BRIEF:
Of all the lines below, output only those starting at the one with "Screen dimensions: 1920x888" and ending at the one with "You are a GUI", both ends included, exactly as written.

STORED DATA:

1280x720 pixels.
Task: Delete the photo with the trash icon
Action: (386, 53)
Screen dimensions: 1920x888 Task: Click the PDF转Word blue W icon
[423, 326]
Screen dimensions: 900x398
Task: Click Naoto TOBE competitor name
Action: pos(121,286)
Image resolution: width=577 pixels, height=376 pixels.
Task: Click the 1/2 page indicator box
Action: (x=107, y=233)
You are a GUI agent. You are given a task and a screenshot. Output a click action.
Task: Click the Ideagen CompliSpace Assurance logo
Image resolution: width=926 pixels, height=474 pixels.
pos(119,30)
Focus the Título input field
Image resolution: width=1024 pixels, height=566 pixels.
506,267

==

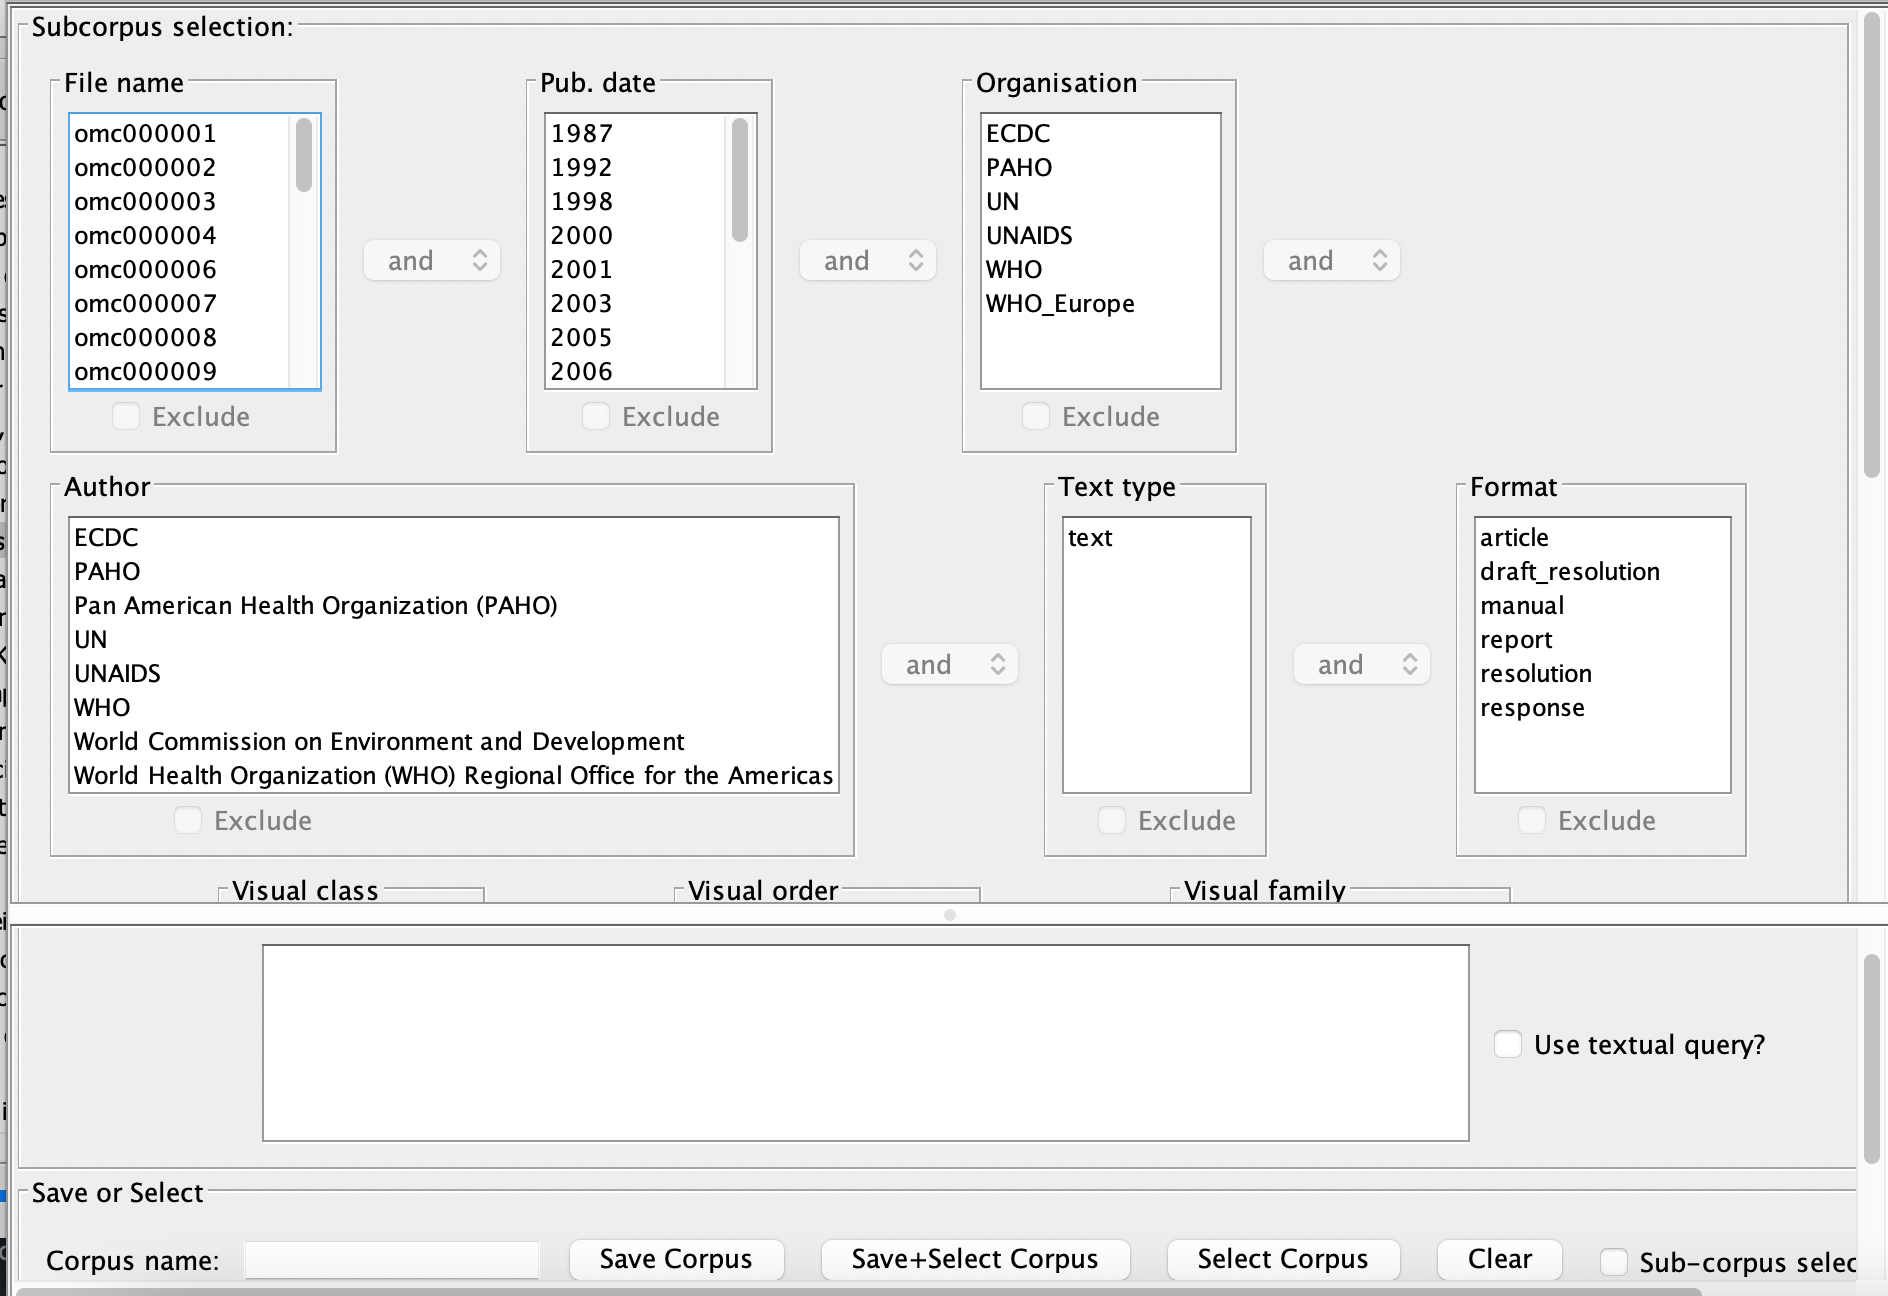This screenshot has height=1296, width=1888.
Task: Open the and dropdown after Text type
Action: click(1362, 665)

EXERCISE OUTPUT:
Screen dimensions: 1920x888 Task: Click the PDF转Word blue W icon
[423, 326]
Screen dimensions: 900x398
Task: Click Naoto TOBE competitor name
Action: pos(121,286)
Image resolution: width=577 pixels, height=376 pixels.
Task: Click the 1/2 page indicator box
Action: (x=107, y=233)
You are a GUI agent. You are given a task and a screenshot. Output a click action.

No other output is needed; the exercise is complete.